> [Quoted passage]:

Junior doctors are some of the most important members of front line NHS staff. They are the people we see day to day in clinics, who look after patients on wards and often may be the people who put us asleep for operations and who do the operations. They deliver our babies. They care for critically ill patients on intensive care. They are also the doctors who deal with emergencies in A&E and see patients in GP practices as well as providing medical cover for football matches, outdoor events, mountain rescue etc.

Currently junior doctors work on a contract which gives them a basic salary plus a bonus – called banding – which is up to an extra 50% of their salary. Doctors who do the most hours overall and spend the most hours working “unsocial” shifts get the highest banding (this is up to 50% in England). Doctors in specialities such as A&E, anaesthetics and intensive care, who are regularly in at the weekend and at night get paid more than doctors who do predominantly mid week daytime shifts (e.g. microbiologists and pathologists).

In recent times the EU introduced something called the “European Working Time Directive” – this is a system in place to ensure that no-one in any job works unsafe hours. It limits people to working a maximum of 48 hours per week. In reality, many people do more than this, a lot more, but they cannot be “contracted” to do more than this. A special caveat to this is, introduced for UK doctors, is that doctors can work many more hours than this (up to 92 hours per week), as long as their average weekly hours do not exceed 48 hours over a 6 week period (this includes days off and leave). Again, this only applies for contracted hours – the time someone actually spends in work may be significantly more.

Obviously doctors, like most professionals, often have to come in early or leave late due to the demands of the job and patient needs. Many doctors routinely finish several hours late – if a theatre case overruns or someone needs help, they cannot and would not leave. This time is unpaid. It has never been paid and never will be. Doctors are not, and never have been, paid overtime. They simply get paid based on their contracted hours, which consequently may often well understate what they actually do.

Collected data
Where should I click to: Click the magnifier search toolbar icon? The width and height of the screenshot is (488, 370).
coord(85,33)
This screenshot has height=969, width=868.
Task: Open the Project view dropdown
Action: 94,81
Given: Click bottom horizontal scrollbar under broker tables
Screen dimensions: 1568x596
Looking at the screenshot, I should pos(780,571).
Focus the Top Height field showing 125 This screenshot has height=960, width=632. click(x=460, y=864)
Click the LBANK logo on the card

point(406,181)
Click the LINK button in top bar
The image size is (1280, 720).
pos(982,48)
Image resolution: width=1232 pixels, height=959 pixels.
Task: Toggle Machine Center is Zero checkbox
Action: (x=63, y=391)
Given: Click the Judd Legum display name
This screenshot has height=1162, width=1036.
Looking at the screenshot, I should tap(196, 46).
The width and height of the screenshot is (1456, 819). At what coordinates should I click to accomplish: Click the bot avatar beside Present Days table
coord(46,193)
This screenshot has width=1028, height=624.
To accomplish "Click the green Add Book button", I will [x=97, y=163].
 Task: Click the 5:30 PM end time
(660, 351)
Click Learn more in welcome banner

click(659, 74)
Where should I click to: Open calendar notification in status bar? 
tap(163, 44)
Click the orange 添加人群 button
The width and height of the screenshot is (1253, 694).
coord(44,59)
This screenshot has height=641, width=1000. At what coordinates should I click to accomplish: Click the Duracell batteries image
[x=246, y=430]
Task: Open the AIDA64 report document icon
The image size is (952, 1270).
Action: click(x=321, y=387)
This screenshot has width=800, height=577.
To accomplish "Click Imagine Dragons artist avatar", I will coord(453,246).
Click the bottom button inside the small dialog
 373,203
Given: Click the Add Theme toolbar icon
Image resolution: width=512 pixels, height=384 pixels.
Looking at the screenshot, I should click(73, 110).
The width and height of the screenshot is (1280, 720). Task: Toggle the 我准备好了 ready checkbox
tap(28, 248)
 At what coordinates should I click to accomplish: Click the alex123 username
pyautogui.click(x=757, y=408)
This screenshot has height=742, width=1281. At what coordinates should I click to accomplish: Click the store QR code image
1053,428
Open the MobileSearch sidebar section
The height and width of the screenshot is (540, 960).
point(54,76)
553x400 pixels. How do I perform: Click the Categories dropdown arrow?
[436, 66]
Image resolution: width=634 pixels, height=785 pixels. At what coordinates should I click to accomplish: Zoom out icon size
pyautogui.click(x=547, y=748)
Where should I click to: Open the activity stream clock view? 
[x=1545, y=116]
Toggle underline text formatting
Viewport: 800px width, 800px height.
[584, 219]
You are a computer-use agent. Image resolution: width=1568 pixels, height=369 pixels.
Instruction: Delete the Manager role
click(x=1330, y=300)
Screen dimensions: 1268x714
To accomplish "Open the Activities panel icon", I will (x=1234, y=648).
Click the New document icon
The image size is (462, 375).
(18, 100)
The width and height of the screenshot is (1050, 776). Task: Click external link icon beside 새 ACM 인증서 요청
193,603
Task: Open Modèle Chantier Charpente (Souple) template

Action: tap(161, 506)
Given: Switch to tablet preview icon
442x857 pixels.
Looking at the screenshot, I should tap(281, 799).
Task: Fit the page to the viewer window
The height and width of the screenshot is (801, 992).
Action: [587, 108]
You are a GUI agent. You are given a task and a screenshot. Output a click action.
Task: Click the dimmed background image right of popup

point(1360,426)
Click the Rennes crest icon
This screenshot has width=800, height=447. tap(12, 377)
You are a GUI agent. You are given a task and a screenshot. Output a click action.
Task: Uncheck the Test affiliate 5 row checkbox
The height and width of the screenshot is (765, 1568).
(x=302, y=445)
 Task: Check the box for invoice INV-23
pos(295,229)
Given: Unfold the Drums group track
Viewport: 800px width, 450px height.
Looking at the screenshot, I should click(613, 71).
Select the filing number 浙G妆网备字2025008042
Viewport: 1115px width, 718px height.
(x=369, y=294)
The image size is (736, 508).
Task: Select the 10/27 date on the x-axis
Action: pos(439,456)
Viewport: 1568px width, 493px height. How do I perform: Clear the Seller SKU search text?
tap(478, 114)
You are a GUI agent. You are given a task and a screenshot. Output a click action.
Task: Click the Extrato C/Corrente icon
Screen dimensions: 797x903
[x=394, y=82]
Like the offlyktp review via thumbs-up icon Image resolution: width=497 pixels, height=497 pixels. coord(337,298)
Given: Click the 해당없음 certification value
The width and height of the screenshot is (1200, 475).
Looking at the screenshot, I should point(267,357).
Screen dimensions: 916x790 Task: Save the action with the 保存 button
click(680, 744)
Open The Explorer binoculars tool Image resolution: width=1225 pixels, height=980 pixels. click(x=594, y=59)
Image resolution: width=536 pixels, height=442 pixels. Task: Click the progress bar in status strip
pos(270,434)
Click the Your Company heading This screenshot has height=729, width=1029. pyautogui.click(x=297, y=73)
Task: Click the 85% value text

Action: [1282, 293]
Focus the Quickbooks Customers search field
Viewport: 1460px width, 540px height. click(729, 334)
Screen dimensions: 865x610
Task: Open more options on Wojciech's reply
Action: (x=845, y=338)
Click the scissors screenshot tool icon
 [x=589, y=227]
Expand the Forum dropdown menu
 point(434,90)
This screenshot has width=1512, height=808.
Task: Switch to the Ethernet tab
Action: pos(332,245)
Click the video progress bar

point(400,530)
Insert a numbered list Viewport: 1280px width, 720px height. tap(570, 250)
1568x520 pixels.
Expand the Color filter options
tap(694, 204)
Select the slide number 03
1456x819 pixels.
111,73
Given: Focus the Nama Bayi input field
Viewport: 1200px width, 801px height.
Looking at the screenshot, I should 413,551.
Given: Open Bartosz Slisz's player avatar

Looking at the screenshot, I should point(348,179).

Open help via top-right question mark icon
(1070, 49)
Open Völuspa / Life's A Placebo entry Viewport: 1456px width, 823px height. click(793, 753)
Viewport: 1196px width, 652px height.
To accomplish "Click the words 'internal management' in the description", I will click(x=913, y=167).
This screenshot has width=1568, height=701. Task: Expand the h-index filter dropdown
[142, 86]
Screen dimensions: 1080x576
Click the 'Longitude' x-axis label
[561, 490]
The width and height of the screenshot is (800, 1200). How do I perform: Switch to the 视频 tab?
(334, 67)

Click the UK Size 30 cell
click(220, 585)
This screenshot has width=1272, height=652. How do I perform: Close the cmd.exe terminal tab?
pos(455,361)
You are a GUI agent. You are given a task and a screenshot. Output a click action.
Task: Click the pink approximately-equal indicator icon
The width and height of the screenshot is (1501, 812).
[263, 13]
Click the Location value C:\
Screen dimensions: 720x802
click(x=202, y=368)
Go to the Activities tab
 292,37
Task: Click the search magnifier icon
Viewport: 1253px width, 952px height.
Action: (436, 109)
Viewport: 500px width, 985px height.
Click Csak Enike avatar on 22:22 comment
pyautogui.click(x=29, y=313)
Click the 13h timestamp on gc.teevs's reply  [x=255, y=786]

> [Questions]:
1. Please answer these questions from the text on junior doctors' pay and hours, one line each:
(a) In England, how large can the banding bonus be?
(b) How many hours per week can UK doctors work under their special caveat?
(c) Over what period must their average weekly hours stay within 48?
2. Carry the text on junior doctors' pay and hours forward from its final sentence.
This data has no connection to the text on junior doctors' pay and hours.

> [Expected responses]:
1.
(a) Up to 50% of their salary.
(b) Up to 92 hours per week.
(c) A 6 week period, including days off and leave.

2.
It is of course of the utmost importance that doctors are happy and willing to give up their own time to stay late or come in on their days off – to ensure patients (us, the public) get the care they need when they need it. Imagine if an older relative was deteriorating on a ward and a doctor didn’t go to review them at 4.55 as they were due to clock off at 5pm. This would not be ok. But then no doctor would refuse to do this – and in reality, doctors knew this is what would be expected of them when they started work.

However, it is also very important for doctors to stay sharp and focussed, to ensure their patients get the best care. A tired doctor is not a safe doctor – not for their patients or themselves. Currently systems exist to protect patients from over worked doctors, and to protect doctors from burn out. Essentially, if a hospital schedules a doctor to work over their maximum allowed hours (92/week, with an average of 48/week) then they get fined – this prevents this from happening and keeps patients safe. The news contains many stories of young doctors who have died in a car crashes or made mistakes after long night shifts or had a breakdown due to the stress and demands of work – we must do all we can to avoid these sorts of things happening. The current system just about achieves this.

The new contract proposed by the government removes these financial penalties on trusts. There is therefore no reason for hospitals not to extend doctors hours beyond what should be allowed,  leaving patients with unsafe care and putting doctors’ own safety at risk. Given the current recruitment crisis in many specialities (most notably A&E and GP) this is a likely scenario. Rather than train more doctors (this government has actually cut medical school places) they are planning to simply further stretch their already over stretched workers – and with the new contract there is nothing to stop them doing so. This is in a time when demand for NHS services is rising exponentially due to an ageing and growing population, rapidly increasing obesity and increasing patient demands and expectations (a result of the NHS’s own success!)

This is clearly an unsustainable policy and doctors can only be stretched so far before their patient’s care and their own health starts to fall apart.

The new contract for junior doctors should therefore be viewed as simply not safe – for anyone. Patients or doctors.

Furthermore the new contract is also not fair. Not fair on doctors and not sensible if we want the NHS to continue to exist as it does.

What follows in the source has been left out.